Busqué por todo el país, en todas las bibliotecas. Tenía que existir algo, una respuesta a mis
plegarias. Y al fin la encontré, el volumen que ansiaba, las palabras que me devolverían a mi amada
Lana, arrebatada de mis brazos de tan injusta
manera.
“Nigromancia: El Arte Oculto” Eran las
palabras que encabezaban la portada de
aquel volumen negro.
Me especialicé en ese campo, el campo de la
nigromancia, estudiando entre desvelos los
mil y un enigmas que encerraban sus
sombrías páginas. La locura se apoderó de mí,
la tragedia de Lana me cambió
completamente. Nunca aceptaría su muerte,
nunca la dejaría marchar.
Una noche, una hermosa voz en forma de
brisa acarició mi oído.
–Seyren- me susurraba. Era ella, mi amada
Lana. La magia negra me otorgó el
maravilloso privilegio de poder hablar con los
difuntos.
-Bailemos una vez más- añadió.
Cogí mi abrigo, y en mitad de la noche fui
hasta el estudio de danza, donde Lana recibía
sus clases. El silencio y la oscuridad le daban
un tono tétrico a aquel lugar. Los espejos
reflejaban formas invisibles, el ulular del
viento, atravesando las quebradas ventanas,
murmuraba palabras inaudibles. Podía sentir su presencia, sabía que Lana estaba allí conmigo, a mi lado.

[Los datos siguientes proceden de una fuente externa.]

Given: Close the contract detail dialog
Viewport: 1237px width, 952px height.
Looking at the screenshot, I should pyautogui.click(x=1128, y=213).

Entonces, de un modo casi automático e inconsciente, comencé a formular un sortilegio. Mis palabras
revelaron una hermosa silueta femenina, brillante, como una estrella y trasparente, como la seda más
fina. Era ella, mi Lana, nunca me abandonó. Su cabello era blanco, su cuerpo imitaba vagamente un
color carnoso y sus ojos plateados brillaban en la sombra. Vestía uno de sus trajes de baile, convertida la
tela en niebla.
Recogió grácilmente mis manos. Aunque no podía tocarlas, fingía que las sujetaba. Pude notar un
frío recorriendo mis muñecas. Yo hice lo mismo, la agarré aparentemente, dispuesto a iniciar un vals.
Entonces comenzamos a bailar, sin música, solos, en silencio. Pero eso daba igual, Lana estaba
sonriendo, mientras danzaba con sus pasos de gacela, una preciosa sonrisa yacía en su rostro. Por una
noche volví a ser feliz.
Pero me niego a alimentarme de sueños. Escrutaré el infierno si hace falta, hare lo imposible por
devolverle la vida que le pertenece. ¡Aunque para conseguirlo tenga que quemar el mismísimo cielo!

Te quiero, y haré cualquier cosa para que puedas ponerte ese anillo.